Yesterday, in anticipation of the law, the U.S. placed new restrictions on exports of defense equipment and some high-tech products to Hong Kong.
Who needs offices? Employers like Facebook are becoming excited about the long-term prospect of remote working, mostly because of the money it saves. But decades of setbacks suggest a bumpy road ahead. In the past, IBM, Best Buy and other companies scrapped work-from-home experiments after finding that telecommuting diminished accountability and creativity.
But maybe this time really is different, because of the combination of a major health crisis and better technologies like Zoom. Some retailers, expecting that work from home is here to stay, are revamping their offerings to concentrate on a new kind of workplace clothing: the Zoom Shirt.
Expect political news today, including a Democratic Senate primary in Colorado and the results of the close Democratic Senate primary in Kentucky, between Amy McGrath and Charles Booker.
Joseph James DeAngelo, whose California crime spree in the 1970s and ’80s earned him the nickname the Golden State Killer, pleaded guilty yesterday to 13 counts of first-degree murder.
Lives Lived: As the wife of an ambassador and White House chief of protocol, the Dow Chemical heiress Ruth Buchanan entertained world leaders and dazzled American society at her opulent mansions in Washington and Newport, R.I. She has died at 101.
IDEA OF THE DAY: A LOW-IMPACT INQUIRY
Robert Mueller’s two-year Russia investigation uncovered a lot of incriminating material. It found eager attempts by Trump campaign officials to collaborate with Vladimir Putin’s government, as well as multiple efforts by Trump to interfere in investigations of himself and his allies.
Yet Mueller’s work had virtually no impact. It changed few Americans’ minds. Mueller’s report wasn’t even powerful enough to spur much action by House Democrats. They instead impeached Trump over a later phone call with the president of Ukraine.
In the new issue of The New Yorker, Jeffrey Toobin has reconstructed the Mueller investigation in an effort to explain why it was ineffectual. Toobin’s conclusion: Trump’s lawyers and Attorney General William Barr consistently outmaneuvered Mueller and his team. The Trump side played political hardball, while Mueller was slow, afraid of confrontation and ultimately naïve, Toobin argues.
“Mueller had an abundance of legitimate targets to investigate, and his failures emerged from an excess of caution, not of zeal,” Toobin writes. “Mueller forfeited the opportunity to speak clearly and directly about Trump’s crimes, and Barr filled the silence with his high-volume exoneration.”
PLAY, WATCH, EAT, READ
A twist on coleslaw
Kay Chun’s roasted salmon with toasted sesame slaw.Linda Xiao for The New York Times
Take coleslaw to the next level. This version combines bean sprouts, cabbage and chickpeas with a toasted sesame-seed vinaigrette for a bright, earthy side dish. It’s ideal served alongside roasted salmon and rice.

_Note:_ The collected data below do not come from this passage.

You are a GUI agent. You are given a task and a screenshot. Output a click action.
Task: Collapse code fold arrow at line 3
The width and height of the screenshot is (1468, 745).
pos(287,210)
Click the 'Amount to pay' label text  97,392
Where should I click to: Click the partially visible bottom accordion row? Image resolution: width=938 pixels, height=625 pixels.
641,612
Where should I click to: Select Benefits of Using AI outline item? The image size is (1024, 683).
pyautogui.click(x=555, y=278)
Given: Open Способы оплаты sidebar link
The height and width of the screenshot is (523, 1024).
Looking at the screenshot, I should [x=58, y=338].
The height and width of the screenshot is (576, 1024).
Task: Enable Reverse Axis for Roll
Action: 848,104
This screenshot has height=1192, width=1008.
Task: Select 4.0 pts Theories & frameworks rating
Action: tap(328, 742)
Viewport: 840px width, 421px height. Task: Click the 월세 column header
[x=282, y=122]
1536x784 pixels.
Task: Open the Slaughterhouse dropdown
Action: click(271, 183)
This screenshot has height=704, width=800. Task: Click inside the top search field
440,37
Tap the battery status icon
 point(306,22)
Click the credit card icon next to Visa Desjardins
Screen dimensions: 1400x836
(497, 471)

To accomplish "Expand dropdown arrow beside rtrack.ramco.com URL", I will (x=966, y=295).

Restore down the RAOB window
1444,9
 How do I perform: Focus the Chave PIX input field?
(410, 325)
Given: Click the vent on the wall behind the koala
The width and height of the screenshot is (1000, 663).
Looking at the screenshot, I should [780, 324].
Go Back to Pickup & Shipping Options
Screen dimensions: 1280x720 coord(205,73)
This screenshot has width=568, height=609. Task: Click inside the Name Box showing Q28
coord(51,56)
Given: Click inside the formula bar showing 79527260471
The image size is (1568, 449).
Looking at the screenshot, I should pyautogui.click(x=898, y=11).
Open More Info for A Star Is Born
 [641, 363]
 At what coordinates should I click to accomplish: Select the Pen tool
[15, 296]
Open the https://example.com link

Revisit the books of James Baldwin
In recent years, there has been no shortage of ways to experience James Baldwin’s work: There are Barry Jenkins’s film adaptation of “If Beale Street Could Talk” and the documentary “I Am Not Your Negro,” for starters. Now, a new book on Baldwin by Eddie S. Glaude Jr., “Begin Again,” blends biography, criticism and memoir to make sense of America today.
Until his final days, Milton Glaser, the 91-year-old graphic designer behind the iconic “I ♥ NY” logo, was still thinking about how his work could help his city.
He had been working on a new design inspired by the pandemic: a graphical treatment of the word “Together” that he hoped to distribute to public school students across the city and, eventually, the country. In one of his last interviews before his death last week, Glaser discussed the project and how he wanted it to evoke “the idea that we have something in common.”